Thursday's government meeting gave the preliminary thumbs-up to the three-year privatization plan as part of draft budgets for 2011-2013.
"We currently have an excessive state share [in the economy]and it must gradually decrease. The privatization is also a possibility for us to influence the structure of our economy," Economy Minister Elvira Nabiullina told reporters.
"We will allow foreign investors to take part in privatizations," Ms. Nabiullina said, adding that the government would also ask Russian and foreign banks to act as consultants. She said some stakes in state companies could be fully sold on the open market, while some could go to strategic investors.
"Our ministry is holding meetings with foreign investors, showing them privatization possibilities," Ms. Nabiullina said.
The plan will be outlined in September and finalized towards the end of the year.
The sales, if carried out, would be Russia's most ambitious since President Boris Yeltsin's era, when well-connected tycoons snapped up some of the biggest oil and metals firms at low prices.
During the economic crisis in 2008-2009 many assets such as a blocking stake in miner Norilsk Nickel de-facto returned to the state as debt collateral after their owners sought government help in refinancing foreign loans.
Most investors have applauded the plan to sell minority stakes in major state firms but have said they are keen to see how transparent the process will be.
Ms.
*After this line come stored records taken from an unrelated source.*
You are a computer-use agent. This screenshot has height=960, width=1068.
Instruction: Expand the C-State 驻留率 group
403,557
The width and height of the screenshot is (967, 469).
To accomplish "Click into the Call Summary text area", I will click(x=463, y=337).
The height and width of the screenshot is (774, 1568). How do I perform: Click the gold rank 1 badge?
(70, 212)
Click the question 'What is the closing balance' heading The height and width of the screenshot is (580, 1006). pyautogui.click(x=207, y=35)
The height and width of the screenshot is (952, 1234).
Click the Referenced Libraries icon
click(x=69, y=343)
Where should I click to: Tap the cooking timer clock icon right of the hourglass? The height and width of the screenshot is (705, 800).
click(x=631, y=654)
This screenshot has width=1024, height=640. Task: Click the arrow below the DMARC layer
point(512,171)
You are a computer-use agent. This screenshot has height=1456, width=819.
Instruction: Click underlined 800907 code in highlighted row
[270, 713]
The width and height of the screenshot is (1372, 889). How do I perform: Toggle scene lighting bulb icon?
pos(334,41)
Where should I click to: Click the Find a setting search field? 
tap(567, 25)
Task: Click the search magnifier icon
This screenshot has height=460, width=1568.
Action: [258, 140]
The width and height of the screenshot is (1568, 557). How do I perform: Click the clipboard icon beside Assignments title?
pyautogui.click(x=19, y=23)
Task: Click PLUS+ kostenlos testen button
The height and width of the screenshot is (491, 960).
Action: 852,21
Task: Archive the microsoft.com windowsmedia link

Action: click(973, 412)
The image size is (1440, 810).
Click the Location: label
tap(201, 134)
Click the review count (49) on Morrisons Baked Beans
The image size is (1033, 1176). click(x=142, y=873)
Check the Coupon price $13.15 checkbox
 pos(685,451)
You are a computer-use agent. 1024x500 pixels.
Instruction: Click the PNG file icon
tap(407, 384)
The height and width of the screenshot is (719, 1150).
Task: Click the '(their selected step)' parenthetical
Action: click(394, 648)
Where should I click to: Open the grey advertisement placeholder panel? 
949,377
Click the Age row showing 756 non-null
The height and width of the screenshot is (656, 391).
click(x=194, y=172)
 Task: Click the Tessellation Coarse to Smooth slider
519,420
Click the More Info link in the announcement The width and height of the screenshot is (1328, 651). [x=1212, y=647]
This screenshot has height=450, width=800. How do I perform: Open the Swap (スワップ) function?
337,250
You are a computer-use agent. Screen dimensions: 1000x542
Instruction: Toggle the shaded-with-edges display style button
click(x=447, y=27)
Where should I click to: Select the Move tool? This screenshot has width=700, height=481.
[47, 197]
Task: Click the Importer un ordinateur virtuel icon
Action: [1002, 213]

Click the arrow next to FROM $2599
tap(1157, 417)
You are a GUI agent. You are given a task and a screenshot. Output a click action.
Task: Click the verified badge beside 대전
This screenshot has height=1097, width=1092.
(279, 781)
Nabiullina said more than 200 billion rubles ($6.6-billion) worth of assets will be put on sale next year. She said that even higher-than-expected revenues were unlikely to stop the sale.
The extra revenue would help the Kremlin plug budget holes ahead of a 2012 presidential election which will encourage the authorities to maintain high vote-winning social spending.
Government officials have said sales could include minority stakes in firms such as Russia's biggest oil producer Rosneft, lender VTB and oil pipeline monopoly Transneft.
The plan ensures Russia will keep control of the firms in a clear signal the Kremlin is not parting from the resource nationalism it has developed over the past decade of high commodity prices.
Russia has made clear that it is more interested in buy-and-hold investors such as large private equity, pension and sovereign wealth funds than speculators who fled the country's market en masse following the oil price slump in 2008.
Prime Minister Vladimir Putin, who personally oversees all large business deals in the country, has held a flurry of meetings with potential investors in recent months.
Russia will also recommend state companies to pay out 16-18 per cent of net profit as dividend next year, a move that should increase their attractiveness ahead of sales, Ms. Nabiullina said.